Escuche esta historia
--:--
3:43
GitLab fixes a vulnerability that allowed access to Runner
A few days ago, it became known that GitLab was suffering from a vulnerability. This information was published by the company itself on its blog and it briefly explained what it was about.
The vulnerability was listed as medium severity and affected all GitLab versions from 13 to 14.8. The company's security team has reported that this has been resolved and had no impact on security.
What was this vulnerability about?
The vulnerability known as CVE-2021-4191 was discovered by Jake Baines, a security expert at Rapid7. This bug allowed a user, without having the appropriate privileges, to extract tokens from GitLab Runner.
Runner is a tool that allows you to organize drivers necessary for the creation of a continuous integration system. This vulnerability is the result of missing authentication in the GitLab GraphQL API.
The person who accessed it would be able to get hold of usernames, email addresses and other personal information. In fact, GitLab has said that this information would be accessible from around 50,000 GitLab instances.
Although it is a bug that seems quite serious, the company has ensured that this vulnerability was not exploited. In this sense, platform users can rest assured that their personal information is secure.
GitLab asks users to update their versions
The new update has just been released, so many users have not updated yet. There are even people who have stayed in previous versions for personal reasons.
GitLab has encouraged its users to update to this new version that fixes this and other important issues. In case you don't want to update or can't do it at the moment, the company has also provided a patch.
Once the update has been installed, the registration tokens you have previously created in Runner will be reset. But don't worry, since they will regenerate automatically, so you won't have to generate them again.

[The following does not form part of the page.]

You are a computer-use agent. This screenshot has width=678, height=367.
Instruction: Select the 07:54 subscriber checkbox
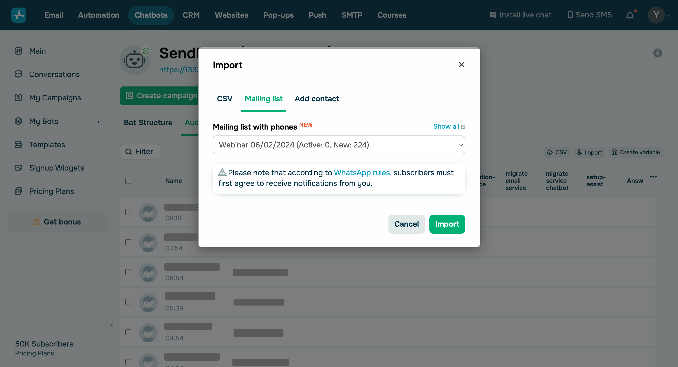coord(128,242)
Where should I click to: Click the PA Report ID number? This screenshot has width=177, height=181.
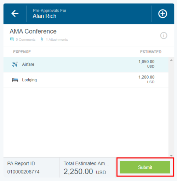(23, 172)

Other bugs that were fixed in this new version
Additionally, in the log of the new version it has been specified that another 6 minor vulnerabilities have been corrected. The full list of patched vulnerabilities are as follows:
Snippet Tampering : One of the vulnerabilities that was fixed was one that allowed a person to edit Snippets. This caused unaware users to end up executing arbitrary commands.

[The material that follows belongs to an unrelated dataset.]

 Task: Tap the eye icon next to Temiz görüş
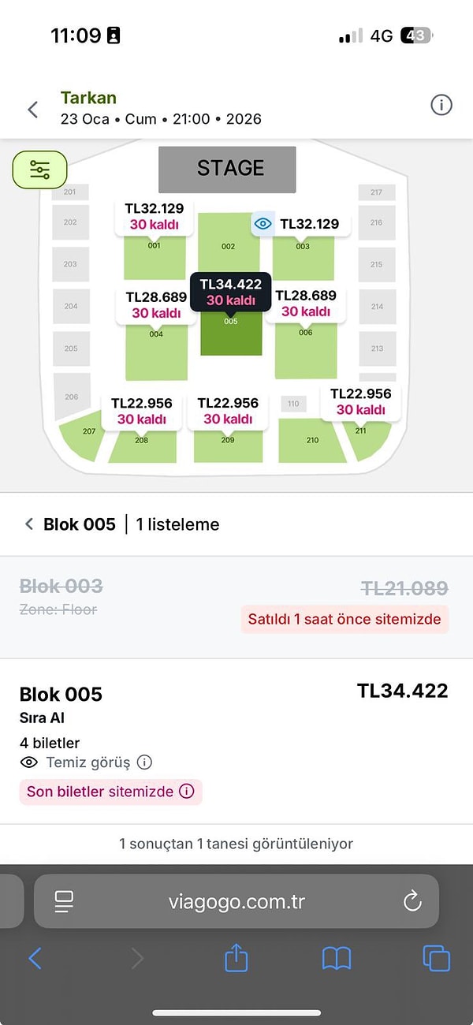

DoS attack through comments : Since version 8.15 there was a vulnerability that made it possible for users to send a DoS attack through the comments system. To do this, the person had to execute a mathematical function (which was not specified) to start an infinite loop.
GraphQL API vulnerability : A bug existed in the GraphQL API that allowed access to unauthenticated users. This allowed anyone who performed specific steps to have access to the API.
Leakage of variables in “sendmail” : According to GitLab, a user was able to steal environment variables via an email address. The attack was carried out through the “sendmail” function, since it incorrectly validated the inputs.
Add users without having privileges : A small bug in the code allowed users (under certain conditions) to add members to the group without having the proper privileges. This was achieved through the use of the GitLab REST API.
Password leaks when mirroring repositories : In some cases, when a user cloned a repository via SSH it could lead to a password leak. That is, the user not only received the repository, but also had access to the passwords.
These were all the vulnerabilities that the company fixed in this new version of GitLab. They were all pretty punctual, but that could cause problems if not fixed.